=== Given text ===
We can help each other a lot with cultural diplomacy. At this year’s May Opera Evenings in Skopje, I saw the magnificent Bulgarian performance of Wagner’s opera “The Valkyrie”, after which I received an invitation from the Director of the opera, academician and professor Plamen Kartaloff for a return visit of the Macedonian National Opera and Ballet in Sofia with “Nabucco”. I accepted it and went to Sofia, where I witnessed the enormous respect that the Macedonian art and culture enjoy in the Bulgarian society, in the packed hall and the long ovations for the Macedonian artists. But the most important epilogue of this is the magnificent publication by academician Plamen Kartaloff, entitled “The Role of the Bulgarian Opera in Cultural Diplomacy”, in which an entire section is dedicated to us, enriched with photographs, paintings, statements, his and my speech, articles in Bulgarian and Macedonian newspapers.
I informed the Bulgarian President about my visit and we arranged a meeting and planned to watch the opera together. Unfortunately, the plane tragedy in which a close associate and friend of his died made it impossible for him to come to the performance, and the incident with the flag overshadowed the pleasant conversations about future projects.
I still believe in cultural diplomacy. It builds two-way bridges that are resistant to daily political spin, populism, demagogy and manipulation. There is no greater success for a country and culture than to gain admirers, even lovers, among members of other nations.
In addition to the bilateral visits to Italy and Montenegro, I also participated in five important multilateral events. I represented the Macedonian positions on the global stage, at the 79th General Debate of the United Nations General Assembly, I gave a presentation to the Security Council, I met with Secretary-General Antonio Guterres, President Biden, and high-ranking representatives of international organizations. Most important for me is that my speech in New York aroused great interest and many participants refer to it. It is nice, during the reception and meetings with ambassadors who are not resident in our country, to hear that they have met you through the speech at the UN.
In Berlin, I participated in the Conference on the Reconstruction of Ukraine, and in Lucerne I spoke at the Peace Summit in Ukraine. I participated in the Climate Change Summit in Baku, where I shared our vision for solving some of the most pressing problems of today I have arranged and confirmed several meetings. The last one was confirmed by the President of the Turkish Parliament for a visit to Turkey.
Couple of words on the domestic policy.
Although I have limited powers in domestic policy, as president of all citizens, I could not be a passive observer of the problems in society. I promised that I would be for the citizens, but also among the citizens and with the citizens. The citizens know that I am an interlocutor for their challenges and a companion in the fight for their rights. Therefore, 132 complaints reached me, of which over 62 are sent to the competent authorities. Complaints are not statistics, but human destinies. Responding to the complaints, the administrative mechanism for realization of the rights of citizens, guaranteed by the constitution and laws, is initiated.

=== Collected data ===
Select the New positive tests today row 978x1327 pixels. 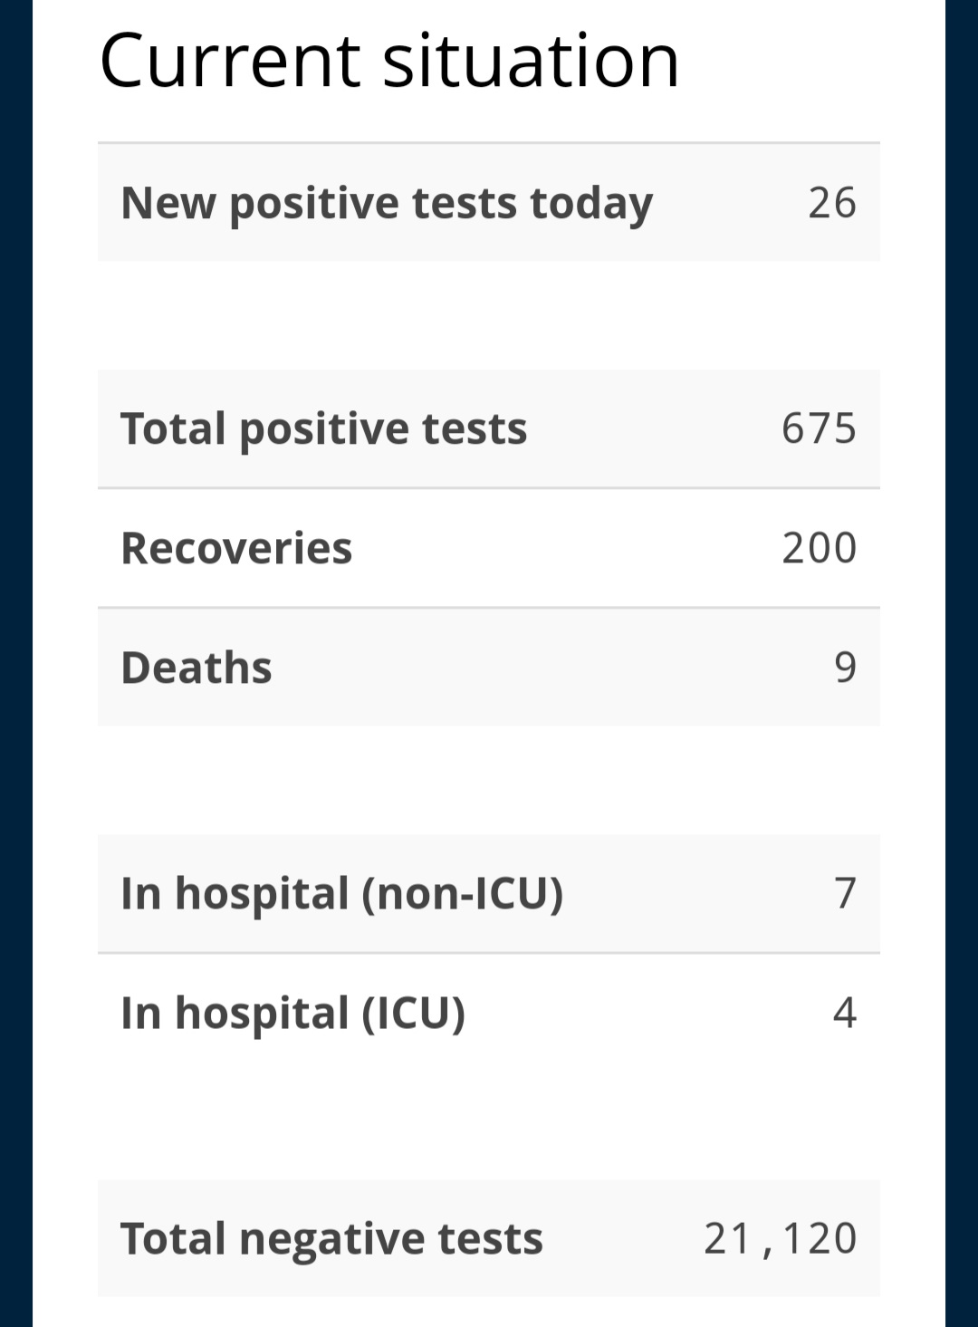coord(489,202)
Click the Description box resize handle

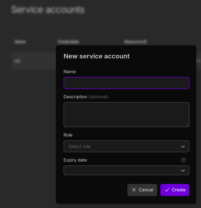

=== Given exercise ===
In the passage on cultural diplomacy, which opera did the Macedonian National Opera and Ballet perform on its return visit to Sofia?

=== Solution below ===
"Nabucco"